TRENTO. Proseguono in Trentino-Alto Adige, a Fiera di Primiero, i soggiorni estivi della Fondazione Lega del Filo d’Oro, l’appuntamento annuale dedicato alle persone sordocieche e con pluridisabilità psicosensoriale: sono inf in corso, fino al 13 settembre, tre settimane di attività, con un ricco programma di esperienze pensate per promuovere relazioni significative e una partecipazione attiva alla vita sociale per chi non vede e non sente.
I soggiorni estivi della Lega del Filo d’Oro, nello specifico, affondano le loro radici nella storia stessa della Fondazione: avviati nell'estate del 1964, anno della nascita dell’Ente, rappresentano da oltre sessant'anni un’importante occasione di incontro, conoscenza e socializzazione per le persone sordocieche: durante queste settimane, gli utenti della Lega del Filo d’Oro, affiancati da volontari e personale qualificato, hanno infatti l’opportunità di vivere nuove esperienze, mettersi alla prova nelle proprie autonomie e superare piccole e grandi barriere.

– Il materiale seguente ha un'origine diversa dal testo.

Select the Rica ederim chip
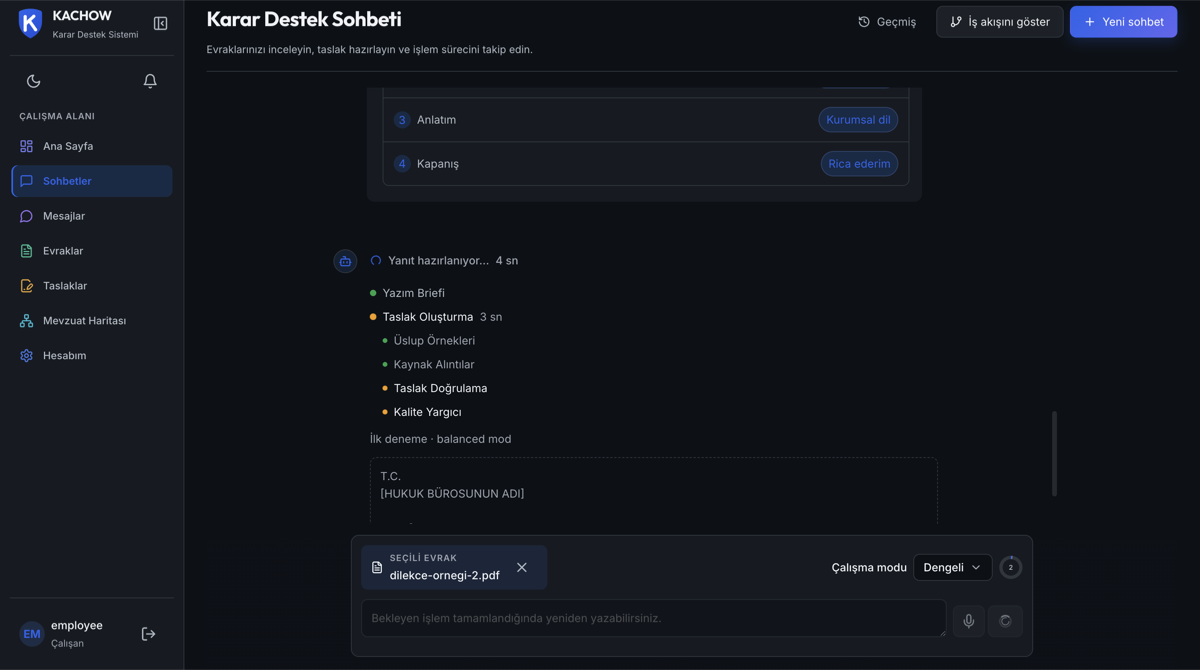This screenshot has width=1200, height=670. click(859, 164)
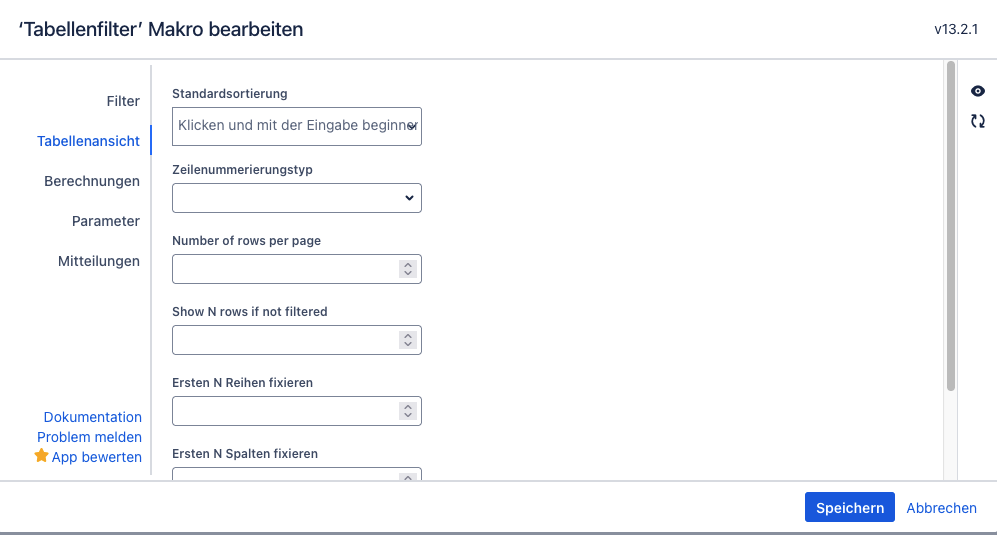Viewport: 997px width, 535px height.
Task: Click the star icon beside App bewerten
Action: pos(41,456)
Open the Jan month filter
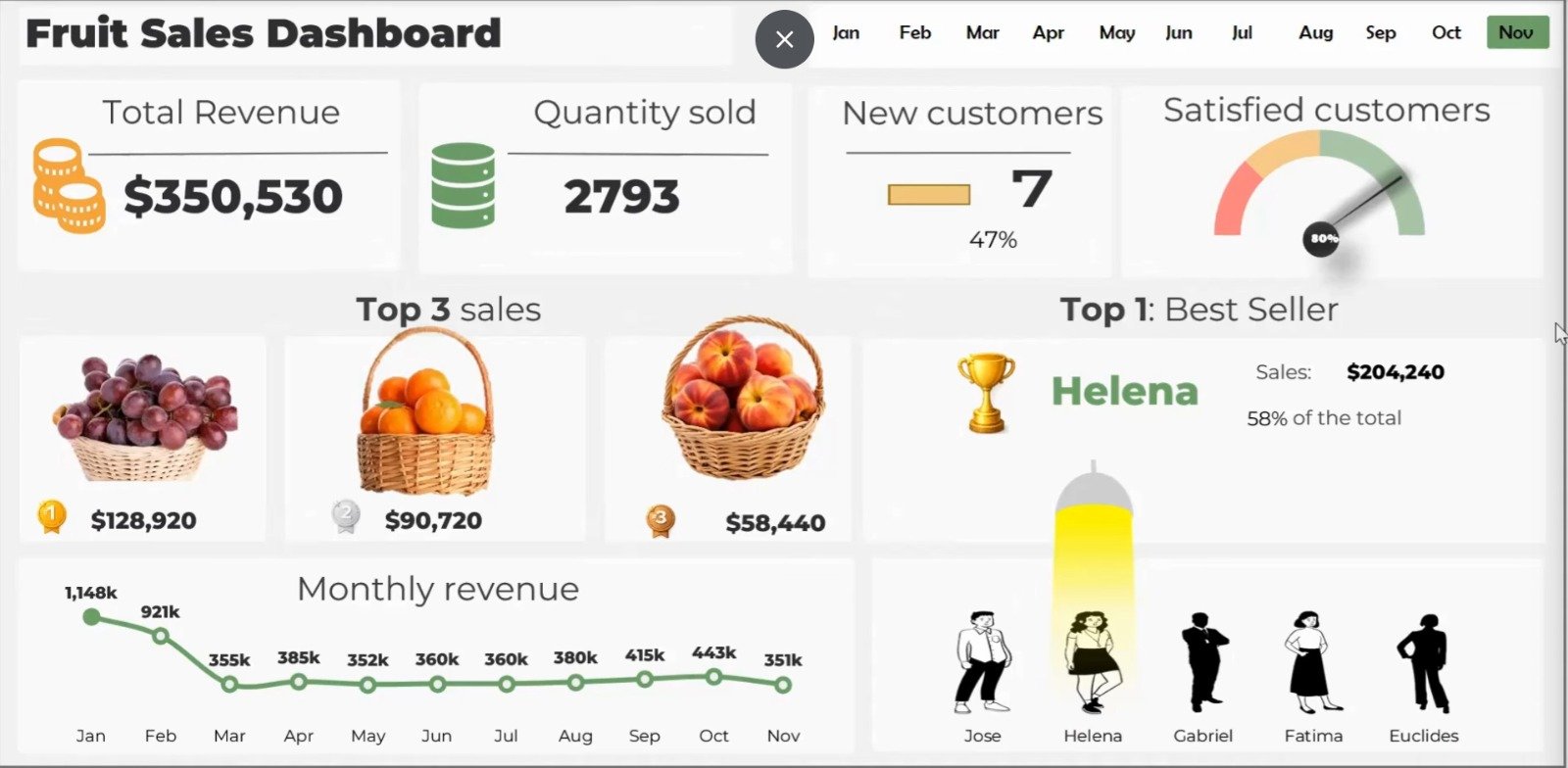Viewport: 1568px width, 768px height. pyautogui.click(x=846, y=31)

Rappresentano, spiega la Lega del FIlo d'oro, un momento di sollievo anche per le famiglie che sanno di poter contare su personale e volontari competenti. L’obiettivo è offrire alle persone sordocieche la possibilità di trascorrere momenti di svago e condivisione in un contesto diverso da quello abituale, dove sarà possibile incontrare persone provenienti da tutta Italia, stringere legami e amicizie e divertirsi partecipando alle diverse attività ricreative in programma.
“I soggiorni estivi incarnano appieno lo spirito e i valori fondanti della Lega del Filo d’Oro: tra gli obiettivi primari della Fondazione, infatti, vi è quello di accompagnare le persone sordocieche nel superare l’isolamento e il senso di esclusione spesso legati alla loro condizione, promuovendo relazioni significative e una partecipazione attiva alla vita sociale - dichiara Rossano Bartoli, Presidente della Fondazione Lega del Filo d’Oro -. Per i nostri utenti, queste settimane rappresentano uno dei momenti più attesi dell’anno: un’occasione preziosa per conoscere nuove persone, mettersi alla prova in attività diverse e rafforzare la propria autonomia. È anche attraverso iniziative come questa che si rende concreto il diritto all’inclusione e alla partecipazione. Un ringraziamento speciale va ai nostri volontari che con la loro presenza, sensibilità e dedizione rendono possibile tutto questo”.
I soggiorni estivi 2026 della Lega del Filo d’Oro si sono articolati in 10 settimane distribuite in tre diverse regioni italiane. Ripercorrendo le varie tappe, l’edizione di quest’anno è iniziata a fine maggio in Abruzzo, a Giulianova, per poi proseguire nelle Marche, a Marotta. Ora i soggiorni si stanno svolgendo in Trentino-Alto Adige, per tre settimane consecutive dal 23 agosto al 13 settembre all’Hotel Relais Orsingher di Fiera di Primiero.
"Le attività previste - spiega la Lega del Filo d'Oro - sono molteplici e differenti tra loro, pensate per offrire momenti di svago e socializzazione agli utenti della Fondazione. In particolare, si svolgeranno attività all’aria aperta, tra cui arrampicata, rafting, trekking ed esperienze legate alle tradizioni del territorio come la mungitura. Sono inoltre in programma la visita di Villa Welsperg, del parco e del lago con percorso Kneipp e a una visita guidata al borgo di Mezzano. Ad ogni settimana di soggiorno partecipano circa 15 persone, affiancate da altrettanti volontari e da personale qualificato che garantiscono assistenza costante, accompagnamento e supporto nella comunicazione".